## GIVEN PROBLEM:
Copy the lines below word for word, starting at the first line and ending at the line containing "point(52,72)", with both of those lines included.

(Word and element location records)
## START

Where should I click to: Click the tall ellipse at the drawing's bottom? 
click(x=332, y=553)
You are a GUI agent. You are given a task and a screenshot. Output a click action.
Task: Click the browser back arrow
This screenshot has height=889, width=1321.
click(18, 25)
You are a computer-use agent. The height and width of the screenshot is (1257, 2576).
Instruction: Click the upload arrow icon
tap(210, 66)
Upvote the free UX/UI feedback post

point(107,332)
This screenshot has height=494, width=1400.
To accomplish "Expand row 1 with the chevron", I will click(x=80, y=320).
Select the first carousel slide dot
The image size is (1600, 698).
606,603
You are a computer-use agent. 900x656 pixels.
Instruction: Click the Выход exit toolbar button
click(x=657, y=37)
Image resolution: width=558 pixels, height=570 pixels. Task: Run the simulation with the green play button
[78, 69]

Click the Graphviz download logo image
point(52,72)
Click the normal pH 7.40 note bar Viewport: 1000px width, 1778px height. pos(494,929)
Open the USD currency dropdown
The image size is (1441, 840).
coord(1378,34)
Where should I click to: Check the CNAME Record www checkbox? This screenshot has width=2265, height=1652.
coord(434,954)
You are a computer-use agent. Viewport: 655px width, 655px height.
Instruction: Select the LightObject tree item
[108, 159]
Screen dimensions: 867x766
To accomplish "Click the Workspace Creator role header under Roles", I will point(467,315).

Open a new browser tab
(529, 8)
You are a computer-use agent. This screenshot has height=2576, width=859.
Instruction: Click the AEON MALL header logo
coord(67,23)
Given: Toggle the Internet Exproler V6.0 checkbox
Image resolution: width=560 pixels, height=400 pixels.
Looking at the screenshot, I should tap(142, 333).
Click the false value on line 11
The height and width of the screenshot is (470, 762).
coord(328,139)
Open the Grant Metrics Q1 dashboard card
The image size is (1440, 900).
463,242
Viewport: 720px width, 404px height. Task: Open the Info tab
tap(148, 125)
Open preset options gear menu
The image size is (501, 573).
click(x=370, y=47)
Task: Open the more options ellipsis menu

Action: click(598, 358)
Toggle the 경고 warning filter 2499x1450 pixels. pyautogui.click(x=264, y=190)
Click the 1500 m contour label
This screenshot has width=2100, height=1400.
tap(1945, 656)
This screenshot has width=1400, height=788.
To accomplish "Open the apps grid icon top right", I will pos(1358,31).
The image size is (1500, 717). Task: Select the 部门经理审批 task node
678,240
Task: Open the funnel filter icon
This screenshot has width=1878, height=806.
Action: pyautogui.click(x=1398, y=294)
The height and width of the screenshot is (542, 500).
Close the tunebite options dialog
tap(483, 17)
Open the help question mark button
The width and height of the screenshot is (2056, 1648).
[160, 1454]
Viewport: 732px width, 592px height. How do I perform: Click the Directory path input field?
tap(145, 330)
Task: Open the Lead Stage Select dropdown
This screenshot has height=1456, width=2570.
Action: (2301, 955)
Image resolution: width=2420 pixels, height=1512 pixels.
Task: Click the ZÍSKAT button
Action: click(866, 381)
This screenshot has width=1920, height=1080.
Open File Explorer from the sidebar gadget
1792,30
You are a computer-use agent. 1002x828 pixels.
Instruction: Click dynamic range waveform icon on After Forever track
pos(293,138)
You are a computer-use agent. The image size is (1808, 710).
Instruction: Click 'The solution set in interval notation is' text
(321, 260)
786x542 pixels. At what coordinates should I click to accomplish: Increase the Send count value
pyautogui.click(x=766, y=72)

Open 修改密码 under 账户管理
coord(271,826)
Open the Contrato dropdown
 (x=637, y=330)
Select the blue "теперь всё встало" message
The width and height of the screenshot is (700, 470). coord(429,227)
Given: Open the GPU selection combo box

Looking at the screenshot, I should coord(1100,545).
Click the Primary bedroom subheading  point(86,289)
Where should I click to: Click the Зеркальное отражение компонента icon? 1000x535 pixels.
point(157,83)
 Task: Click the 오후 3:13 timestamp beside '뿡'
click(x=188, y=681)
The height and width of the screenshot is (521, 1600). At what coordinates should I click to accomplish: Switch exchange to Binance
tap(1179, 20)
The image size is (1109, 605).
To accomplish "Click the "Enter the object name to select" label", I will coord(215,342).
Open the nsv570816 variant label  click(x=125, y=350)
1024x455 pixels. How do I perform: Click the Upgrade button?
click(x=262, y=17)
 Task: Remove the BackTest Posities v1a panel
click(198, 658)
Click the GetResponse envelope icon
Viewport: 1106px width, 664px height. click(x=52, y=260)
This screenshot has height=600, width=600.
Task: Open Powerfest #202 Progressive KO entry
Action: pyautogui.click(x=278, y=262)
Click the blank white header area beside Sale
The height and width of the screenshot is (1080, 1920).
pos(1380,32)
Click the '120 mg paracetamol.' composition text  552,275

## END

## THE OUTPUT:
Where should I click to: Click the tall ellipse at the drawing's bottom? 
click(x=332, y=553)
You are a GUI agent. You are given a task and a screenshot. Output a click action.
Task: Click the browser back arrow
This screenshot has height=889, width=1321.
click(18, 25)
You are a computer-use agent. The height and width of the screenshot is (1257, 2576).
Instruction: Click the upload arrow icon
tap(210, 66)
Upvote the free UX/UI feedback post

point(107,332)
This screenshot has height=494, width=1400.
To accomplish "Expand row 1 with the chevron", I will click(x=80, y=320).
Select the first carousel slide dot
The image size is (1600, 698).
606,603
You are a computer-use agent. 900x656 pixels.
Instruction: Click the Выход exit toolbar button
click(x=657, y=37)
Image resolution: width=558 pixels, height=570 pixels. Task: Run the simulation with the green play button
[78, 69]

Click the Graphviz download logo image
point(52,72)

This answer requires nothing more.